Date of Degree

9-2015

Document Type

Dissertation

Degree Name

Ph.D.

Program

Art History

Advisor(s)

Katherine Manthorne

Subject Categories

Communication | Latin American Languages and Societies | Latin American Studies

Keywords

Argentina; Dictatorship; Icon; Photography; Photojournalism

Abstract

In 2006, on the thirtieth anniversary of the military coup that brought Argentinian democracy to a halt, a group of photojournalists put together an outstanding exhibition of images from the dictatorship. This dissertation critically engages with the most enduring photojournalistic works produced during this period and featured in the landmark retrospective. By researching the historical context of these photographs, I aim to underscore the important contributions photojournalists made not only during the dictatorship, but also in its immediate aftermath, when the most iconic images were republished in printed publications including newspapers, magazines and books. As a starting point, I review the initial phases of photography in Argentina, and sui generis photojournalistic ventures. I then demonstrate that the field became very quickly divided between fine art photography and photojournalism. The first part of my dissertation points to the contradictory attitudes of the renowned photographers Sara Facio and Alicia D'Amico, who publicly praised the work of socially engaged photography in international colloquia, while at the same time disregarding the work of young photojournalists. Many of the photojournalists of the 1980s took a political stance, which was manifest in the exhibitions they organized. I argue for the historical significance of these photojournalists' exhibitions as artistic points of resistance to official discourse at the time. Next, I identify news images as photojournalistic icons that have been repeatedly reused in diverse contexts after their original publication, articulating new meanings based on available social knowledge.

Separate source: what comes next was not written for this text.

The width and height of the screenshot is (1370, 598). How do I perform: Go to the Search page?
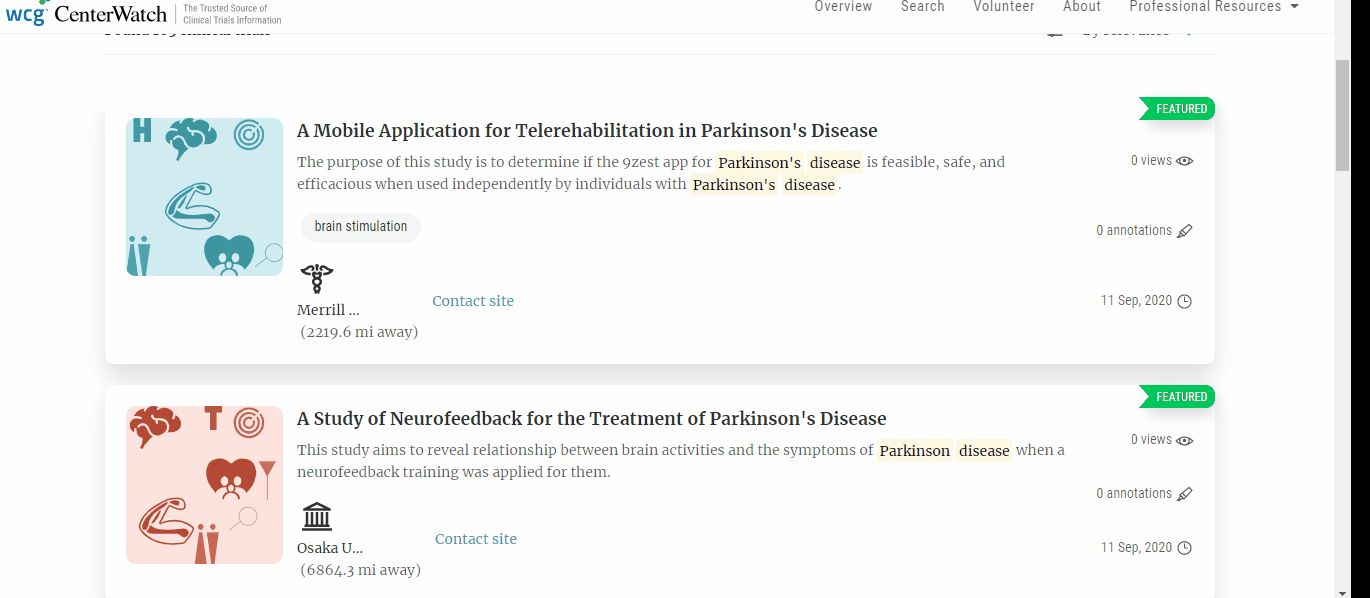922,7
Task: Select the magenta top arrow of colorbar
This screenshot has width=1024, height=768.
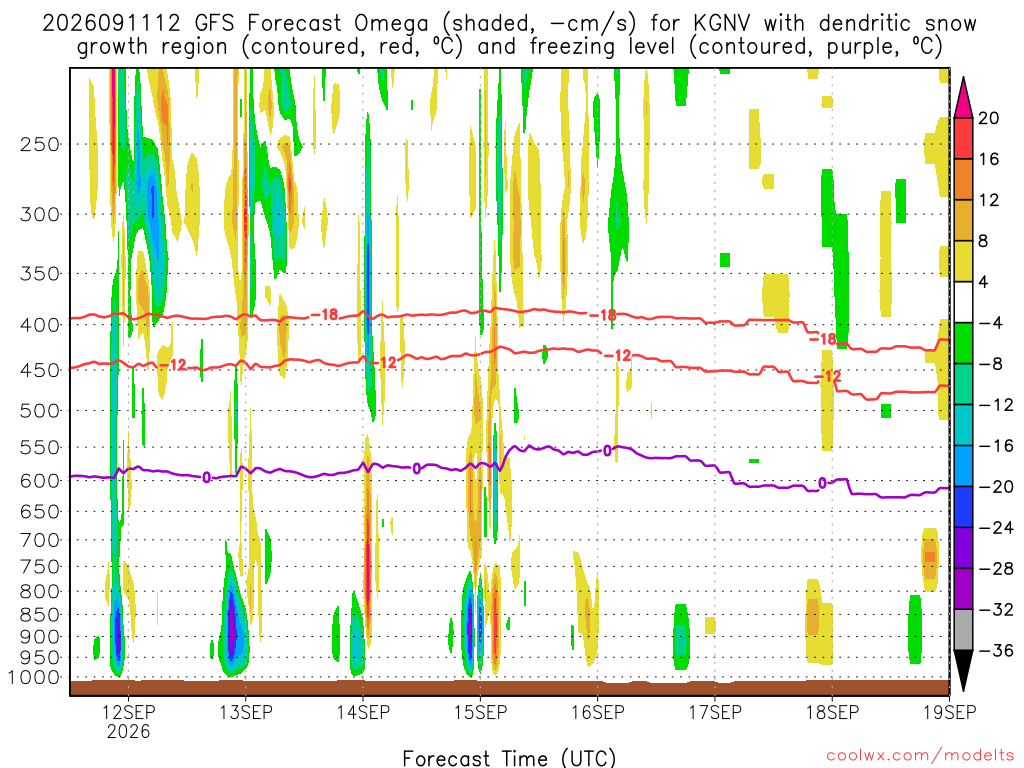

I engage with the different uses of the term icon for such images. Finally, I analyze the official visual discourse during the dictatorship period to argue that the relevance given to 'the visual' during those years indirectly benefited photojournalism. I conclude by studying the 2006 exhibition that inspired this project, because it represented a milestone for the recognition of photojournalism in Argentina. I also indicate directions for future research regarding the current state of institutions of memory by describing photographic works that have dominated the gallery spaces of such establishments in recent years, and hint at the future for photojournalistic icons.